We're proud to have you on board, Senator. Keep up the good work. -- 10:50 a.m.]

Previous Redistricting Watch posts:
- "NTU Endorses Tanner Legislation" (1/10/06)
- "SCOTUS Grabs the Ball" (12/13/05)
- "Tanner Calls for Hearings" (11/3)
- "WaPo Weighs In" (10/24)
- "Q & A with Congressman John Tanner" (10/20)
- "Governator Goes to Ohio" (10/18)
- "Schwarzenegger Calls on McCain" (10/11)
- "Broder's Right" (9/1)
- "WaPo on Prop 77" (8/21)
- "Prop 77 Back On" (8/12)
- "Updates from the States" (8/10)
- "Updates on Several Fronts" (7/28)
- "Cosponsors Update" (7/22)
- "How Exactly do you Gerrymander a Birthday Cake?" (7/20)
- "Happy Birthday Mr. Gerry" (7/19)
- "Federal Authority in Historical Perspective" (7/16)
- "Blue Dogs, on the Scent" (7/12)
- "Cosponsors Update" (7/1)
- "Links, News, and Views" (6/24)
- "Polarization & Collegiality" (6/24)
- "Centrist Action on Redistricting Reform" (6/23)

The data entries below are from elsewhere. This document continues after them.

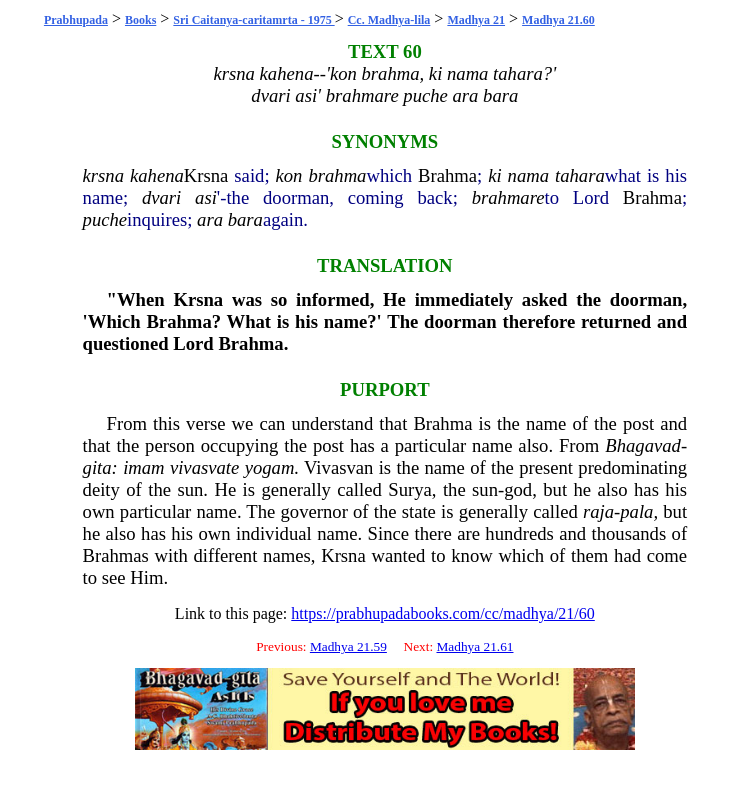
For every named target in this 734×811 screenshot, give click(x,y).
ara (210, 219)
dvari (161, 197)
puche (105, 219)
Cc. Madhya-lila (389, 20)
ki (494, 175)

At 1:49 PM, Anonymous Paul Wartenberg said...

I'm wondering that any district drawing is bound to be victimized by political gerrymandering... What other voting options are available for House seats?

At 3:26 PM, Blogger Jay said...

As a long time fan of redistricting reform I've been thinking about how to make it politically appealing. All redistricting bills should havee a 10-20 year buffer period between the current system and the new system. A time delay moves the debate out of imediate political arena, and into a more philosophical one.

At 11:53 PM, Blogger JBD said...

Jay, that's not a bad idea. I'm not sure I'd go much more than 10 years, but I feel like that might be a decent way to go.